No long-term studies have been performed to determine whether continuous glucose monitoring improves patient-oriented outcomes in type 2 diabetes. Compared with finger-stick monitoring, continuous glucose monitoring has not been shown to improve AlC levels after six months in patients receiving multiple daily insulin injections (7.7% vs. 8.0% in one study and 8.4% vs. 8.3% in another study).2,3 In a randomized study of 158 patients, there was no difference in overall or diabetes-specific quality of life at six months between patients using continuous glucose monitoring and those who were self-monitoring.3

The cost of continuous glucose monitoring ranges from $2,500 to $6,000 per year. A flash reading device costs approximately $100, with replaceable sensors costing another $120 to $200 monthly.5 Other devices cost $1,000 to $1,400, with replaceable sensors costing an additional $35 to $100 every seven to 10 days. Yearly battery replacement costs about $500.6 The cost-effectiveness of continuous glucose monitoring in patients with type 2 diabetes has not been studied. Currently, Medicare pays for continuous glucose monitoring only in patients receiving insulin via a pump or multiple daily injections who require four or more daily finger-stick glucose measurements.7 Insurance companies, if they provide coverage, may require a letter of medical necessity and possibly additional documentation.
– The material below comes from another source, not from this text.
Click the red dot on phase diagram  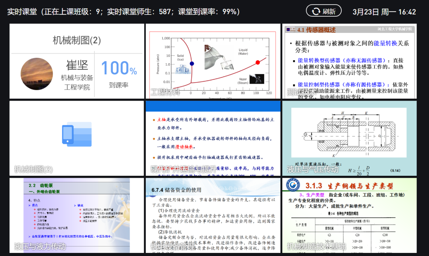(258, 63)

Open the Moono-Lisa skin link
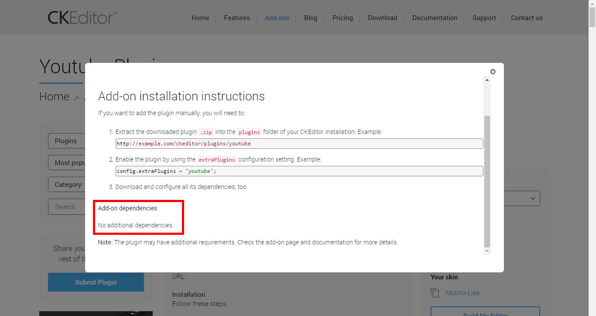coord(462,293)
Continuous glucose monitoring has a few potential advantages. The ability to get in-the-moment glucose readings without a finger stick may be appealing to patients. Physicians may appreciate the longitudinal data on blood glucose excursions that the devices offer. However, as with other technology introduced into health care, the promise that more data will lead to better patient outcomes has not yet been realized. Most people with type 2 diabetes do not require self-monitoring of blood glucose, and unnecessary monitoring not only wastes money but can negatively impact quality of life.8 Until we have research supporting continuous glucose monitoring for patients with type 2 diabetes, especially those not receiving regular insulin injections, there are no patient-oriented benefits to justify its great expense and additional hassles for patients and physicians.

Editor's Note: Dr. Shaughnessy is an assistant medical editor for AFP.